Antenatal Management - Proactive Pregnancy Patrol

  • Weight & Lifestyle Counseling:

    • Establish strict weight gain goals based on IOM:
      • Overweight (BMI 25-29.9): 15-25 lb
      • Obese (BMI ≥30): 11-20 lb
    • Refer for nutritional counseling.
    • Advise moderate-intensity exercise, ~150 min/week.
  • Screening & Prophylaxis:

    • Early glucose challenge test or HbA1c for pre-existing diabetes.
    • Low-dose aspirin (81 mg/day) initiated between 12-16 weeks for preeclampsia prophylaxis.
    • Standard GDM screening with 1-hr GCT at 24-28 weeks.
  • Fetal Surveillance:

    • Detailed anatomy scan (18-22 weeks); visualization may be limited.
    • Consider serial growth scans in the 3rd trimester for macrosomia/FGR.

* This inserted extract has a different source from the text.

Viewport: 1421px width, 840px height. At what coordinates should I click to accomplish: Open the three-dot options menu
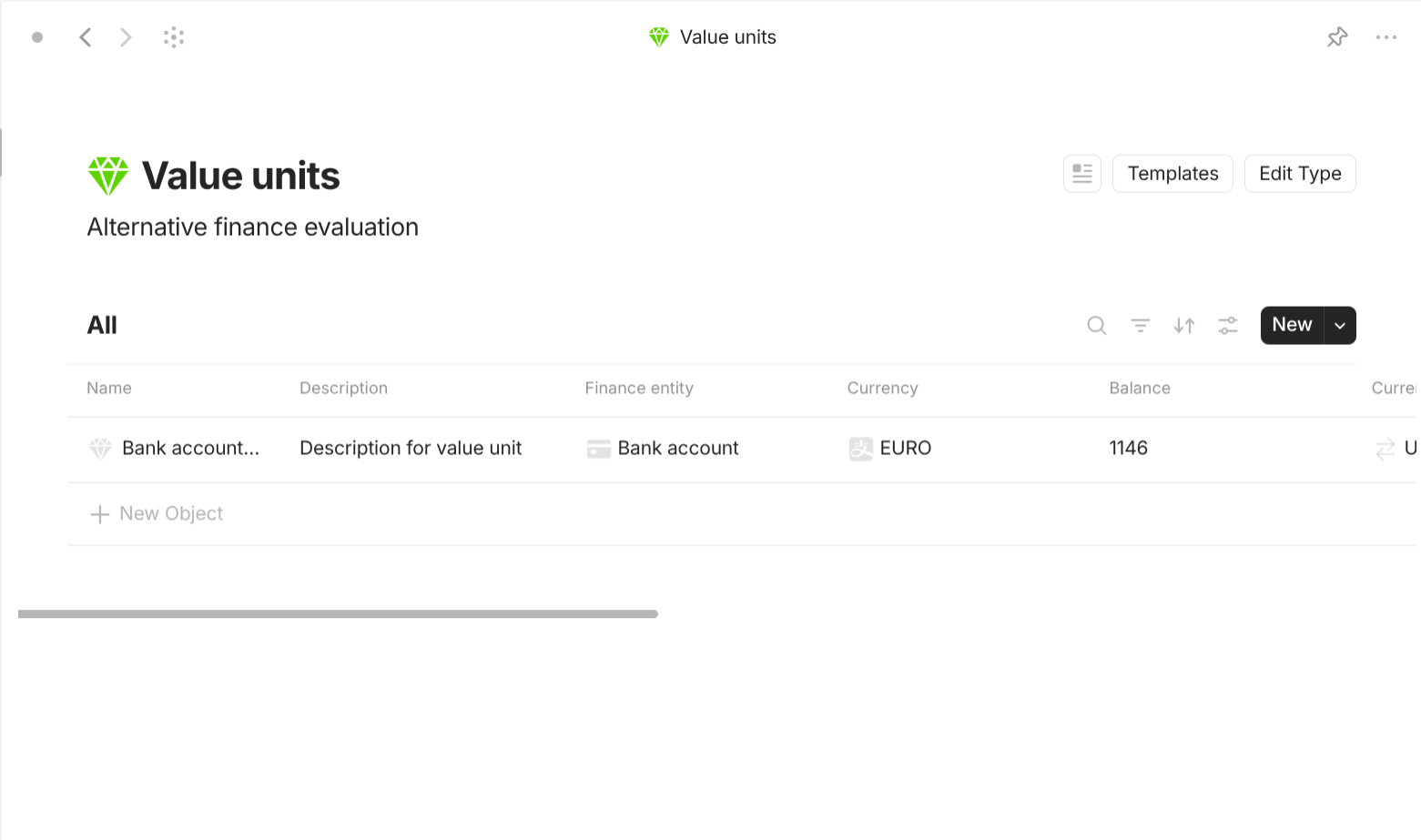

⭐ For patients with obesity (a significant risk factor for preeclampsia), initiating low-dose aspirin before 16 weeks is a key evidence-based intervention to mitigate risk.

Intrapartum & Postpartum - The Final Stretch

  • Intrapartum Management:
    • Labor: Higher risk of dystocia (prolonged labor) and failed induction.
    • Delivery: Increased rates of operative vaginal delivery and cesarean section.
    • Anesthesia: Anticipate difficult epidural/spinal placement. Higher failure rate of regional anesthesia, potentially requiring general anesthesia. Anesthesia consult is recommended.
  • Postpartum Risks:
    • Hemorrhage: ↑ risk of postpartum hemorrhage (PPH) from uterine atony.
    • VTE: Significantly elevated risk for venous thromboembolism. Utilize mechanical and/or pharmacologic prophylaxis.
    • Wound: ↑ risk of C-section wound infection, seroma, and dehiscence.

Obstetric Complications by Maternal BMI

⭐ Women with a BMI >30 have a 2-3 fold increased risk of requiring a cesarean delivery and a significantly higher risk of postpartum venous thromboembolism.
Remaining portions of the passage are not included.